But Hesketh would insist that any kind of story or narrative is fictional--that's White's "insight"--and therefore it's impossible for it to have any grounding in empirical scientific evidence.  Oddly, Hesketh recognizes the importance of Chaisson's science of cosmic evolution for Big History, but he is completely silent about Chaisson's presentation of the empirical evidence for this science, because Herseth is confident that an empirically-based science of history is impossible.

It's noteworthy that Chaisson agrees with Hesketh in criticizing the Big History of Christian and others as being too "anthropocentric" or "anthropomorphic" (see Chaisson, 1-3, 14, 35).  Chaisson criticizes Big History for restricting its view mostly to our Milky Way, our Sun, our Earth, and our history on Earth.  They do this because "big historians like all historians, basically strive to know themselves, nobly and ideally, yet sometimes dubiously rendering humanity as central or special while deciphering our sense of place in the grand scheme of things" (2).

Chaisson agrees that the empirical evidence of the cosmic evolution of complexity as measured by energy rate density shows that human brains and human cultures are some of the most complex systems in the Universe (23-30).  And yet he sees no empirical evidence that cosmic evolution follows some grand design leading up to human life as having some privileged position.  While we can hope that the human species will endure into the near future, the empirical evidence of how ordered systems evolve and of the rare conditions required for human life make it clear that human life is unlikely to last for long, and that the eventual death of the Sun will bring earthly life to an end.

Chaisson observes: "As a confirmed empirical materialist, my vocation is to critically observe Nature and to experimentally test theories about it" (36).  And thus, in contrast to Hesketh, Chaisson believes that stories about cosmic history can be tested empirically by scientific research.

Still, as we saw in the previous post, Chaisson concedes that our grandest models of the cosmos depend on speculative thinking that cannot be tested through observation and experimentation, and consequently our scientific knowledge of the cosmos must always be severely limited.  Why was there a Big Bang?  What was there before the Big Bang?  Such questions cannot be answered according to the traditional standards of scientific method.  Wilson admitted that such questions leave a big opening for religious belief in God as the First Cause (On Human Nature, 1, 171-72, 191-92, 205).

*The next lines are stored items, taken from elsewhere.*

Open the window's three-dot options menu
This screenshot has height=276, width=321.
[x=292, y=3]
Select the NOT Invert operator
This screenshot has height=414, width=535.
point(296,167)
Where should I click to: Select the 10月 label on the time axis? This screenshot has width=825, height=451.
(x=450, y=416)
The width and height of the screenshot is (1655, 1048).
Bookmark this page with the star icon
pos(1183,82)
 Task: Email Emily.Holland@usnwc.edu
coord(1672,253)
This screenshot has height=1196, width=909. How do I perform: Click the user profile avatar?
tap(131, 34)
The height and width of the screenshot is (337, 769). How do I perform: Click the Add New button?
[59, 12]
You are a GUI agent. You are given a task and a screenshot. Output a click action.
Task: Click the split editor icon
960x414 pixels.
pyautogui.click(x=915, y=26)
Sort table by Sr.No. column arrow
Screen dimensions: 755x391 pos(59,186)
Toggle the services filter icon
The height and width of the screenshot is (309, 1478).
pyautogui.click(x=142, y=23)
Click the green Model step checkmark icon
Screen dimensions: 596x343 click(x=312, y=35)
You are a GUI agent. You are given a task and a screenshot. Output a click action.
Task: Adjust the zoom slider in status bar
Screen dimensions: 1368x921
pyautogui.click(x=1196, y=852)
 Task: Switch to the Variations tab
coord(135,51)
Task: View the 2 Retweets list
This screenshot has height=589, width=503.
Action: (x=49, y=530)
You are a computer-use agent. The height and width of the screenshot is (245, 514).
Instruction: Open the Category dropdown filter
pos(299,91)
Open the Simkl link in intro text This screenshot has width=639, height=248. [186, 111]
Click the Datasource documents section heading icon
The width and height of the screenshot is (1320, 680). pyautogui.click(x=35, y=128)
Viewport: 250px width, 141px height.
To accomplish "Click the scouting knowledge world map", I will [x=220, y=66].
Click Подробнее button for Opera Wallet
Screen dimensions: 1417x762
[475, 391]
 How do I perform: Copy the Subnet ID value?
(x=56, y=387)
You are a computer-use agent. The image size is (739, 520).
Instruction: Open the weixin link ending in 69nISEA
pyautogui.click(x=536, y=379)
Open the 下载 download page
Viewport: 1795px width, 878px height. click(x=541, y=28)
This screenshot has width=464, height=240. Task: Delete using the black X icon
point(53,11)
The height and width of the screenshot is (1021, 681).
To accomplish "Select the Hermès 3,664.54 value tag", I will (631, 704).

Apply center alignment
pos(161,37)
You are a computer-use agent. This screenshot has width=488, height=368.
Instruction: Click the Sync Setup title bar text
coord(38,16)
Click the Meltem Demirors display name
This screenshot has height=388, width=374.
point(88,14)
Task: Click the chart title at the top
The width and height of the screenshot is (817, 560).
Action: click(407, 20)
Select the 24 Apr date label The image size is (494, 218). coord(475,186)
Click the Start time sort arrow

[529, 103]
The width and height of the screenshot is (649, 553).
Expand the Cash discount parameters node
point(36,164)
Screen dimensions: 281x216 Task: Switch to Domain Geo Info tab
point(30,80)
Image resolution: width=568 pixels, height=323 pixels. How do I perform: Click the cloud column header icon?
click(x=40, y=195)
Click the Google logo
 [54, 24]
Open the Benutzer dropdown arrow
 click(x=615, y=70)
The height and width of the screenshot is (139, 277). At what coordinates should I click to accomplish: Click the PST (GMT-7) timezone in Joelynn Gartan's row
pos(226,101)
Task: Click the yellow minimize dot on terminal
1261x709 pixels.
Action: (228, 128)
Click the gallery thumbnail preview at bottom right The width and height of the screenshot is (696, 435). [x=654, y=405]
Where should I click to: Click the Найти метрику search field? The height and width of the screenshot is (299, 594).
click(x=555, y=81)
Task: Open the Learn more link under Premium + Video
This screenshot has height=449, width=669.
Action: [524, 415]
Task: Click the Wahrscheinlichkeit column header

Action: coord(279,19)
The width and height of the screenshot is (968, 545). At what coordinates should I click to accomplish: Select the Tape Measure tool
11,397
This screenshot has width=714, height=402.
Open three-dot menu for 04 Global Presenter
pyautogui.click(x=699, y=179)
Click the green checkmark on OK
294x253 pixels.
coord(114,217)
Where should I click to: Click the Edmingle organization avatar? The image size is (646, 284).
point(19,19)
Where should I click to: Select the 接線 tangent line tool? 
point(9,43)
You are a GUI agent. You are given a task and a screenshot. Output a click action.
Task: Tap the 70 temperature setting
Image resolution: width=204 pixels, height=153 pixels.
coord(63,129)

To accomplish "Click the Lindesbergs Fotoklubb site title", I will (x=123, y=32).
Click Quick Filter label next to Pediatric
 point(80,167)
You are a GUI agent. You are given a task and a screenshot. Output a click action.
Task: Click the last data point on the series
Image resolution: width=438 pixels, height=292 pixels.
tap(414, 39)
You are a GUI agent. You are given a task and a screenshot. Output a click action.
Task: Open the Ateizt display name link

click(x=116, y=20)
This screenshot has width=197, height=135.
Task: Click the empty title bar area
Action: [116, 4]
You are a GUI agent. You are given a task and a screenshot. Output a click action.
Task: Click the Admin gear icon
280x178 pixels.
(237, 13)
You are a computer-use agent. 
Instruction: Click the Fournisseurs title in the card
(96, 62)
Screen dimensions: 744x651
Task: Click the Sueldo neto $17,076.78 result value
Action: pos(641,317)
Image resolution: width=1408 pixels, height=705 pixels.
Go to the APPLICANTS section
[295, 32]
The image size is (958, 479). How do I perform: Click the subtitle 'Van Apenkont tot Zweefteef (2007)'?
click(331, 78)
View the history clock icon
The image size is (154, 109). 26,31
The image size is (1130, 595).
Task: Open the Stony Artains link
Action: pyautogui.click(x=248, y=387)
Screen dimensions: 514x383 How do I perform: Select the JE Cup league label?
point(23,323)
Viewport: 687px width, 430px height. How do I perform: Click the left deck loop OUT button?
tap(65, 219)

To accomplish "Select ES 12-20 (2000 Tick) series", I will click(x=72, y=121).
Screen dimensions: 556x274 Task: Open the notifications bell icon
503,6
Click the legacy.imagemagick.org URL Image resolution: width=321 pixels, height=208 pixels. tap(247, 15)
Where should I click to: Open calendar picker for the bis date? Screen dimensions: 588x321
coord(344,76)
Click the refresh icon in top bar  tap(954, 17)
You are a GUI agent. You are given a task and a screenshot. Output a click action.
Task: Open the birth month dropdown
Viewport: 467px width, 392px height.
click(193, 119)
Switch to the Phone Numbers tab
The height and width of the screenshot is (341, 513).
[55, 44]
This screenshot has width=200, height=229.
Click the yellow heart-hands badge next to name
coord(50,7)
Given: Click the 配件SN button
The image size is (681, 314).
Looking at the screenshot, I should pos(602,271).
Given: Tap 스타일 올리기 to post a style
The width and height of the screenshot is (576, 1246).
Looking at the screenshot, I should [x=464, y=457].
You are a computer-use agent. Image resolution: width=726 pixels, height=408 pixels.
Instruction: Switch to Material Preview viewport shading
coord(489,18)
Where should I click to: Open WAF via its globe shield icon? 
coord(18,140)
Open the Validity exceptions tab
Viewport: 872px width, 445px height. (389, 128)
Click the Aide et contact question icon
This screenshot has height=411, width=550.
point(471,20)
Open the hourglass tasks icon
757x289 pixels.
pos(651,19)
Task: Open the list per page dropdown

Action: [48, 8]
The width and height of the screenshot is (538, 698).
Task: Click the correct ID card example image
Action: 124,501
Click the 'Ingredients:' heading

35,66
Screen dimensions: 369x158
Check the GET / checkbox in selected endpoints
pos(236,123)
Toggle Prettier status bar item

But even if empirical science cannot give us absolute knowledge of the whole--a theory of everything--it can give us empirically grounded stories about the cosmos that approximate reality.  If so, then, contrary to Hesketh's confidence in White's "insight" that all stories must be fictional, we can use science to help us read (even if only dimly) the story taking place all around us.

The first attempt at telling a scientifically based story of Big History or cosmic evolution was Lucretius's De Rerum Natura (On the Nature of Things), which Lucretius wrote as a didactic epic poem.  The poetic artistry of Lucretius's writing in presenting Epicurean atomistic science is evident.  But those like Hesketh would raise the question of whether this poetic story-telling is the fictional imposition of a literary order onto a natural order that does not speak for itself.


REFERENCES

Chaisson, Eric J., "The Natural Science Underlying Big History," The Scientific World Journal, volume 2014, 41 pages.

Christian, David, Maps of Time: An Introduction to Big History (Berkeley: University of California Press, 2004).

Hesketh, Ian, "The Story of Big History," History of the Present: A Journal of Critical History, 4 (Fall 2014): 171-202.

Wilson, Edward O., On Human Nature (Cambridge: Harvard University Press, 1978).

Some other posts on topics related to Big History can be found here, here, here, here, here, here, here., here., and here.

3 comments:

  1. I'm reminded of H.P. Lovecraft's philosophy, which was likely shaped by his reading of Lucretius from the original Latin:

    . All is illusion, hollowness, and nothingness—but what does that matter? Illusions are all we have, so let us pretend to cling to them; they lend dramatic values and comforting sensations of purpose to things which are really valueless and purposeless. All one can logically do is to jog placidly and cynically on, according to the artificial standards and traditions with which heredity and environment have endowed him. He will get most satisfaction in the end by keeping faithful to these things.

    And Lovecraft buttressed his worldview with serious study in astronomy and the other sciences. Perhaps he, too, can be considered a pioneer in Big History.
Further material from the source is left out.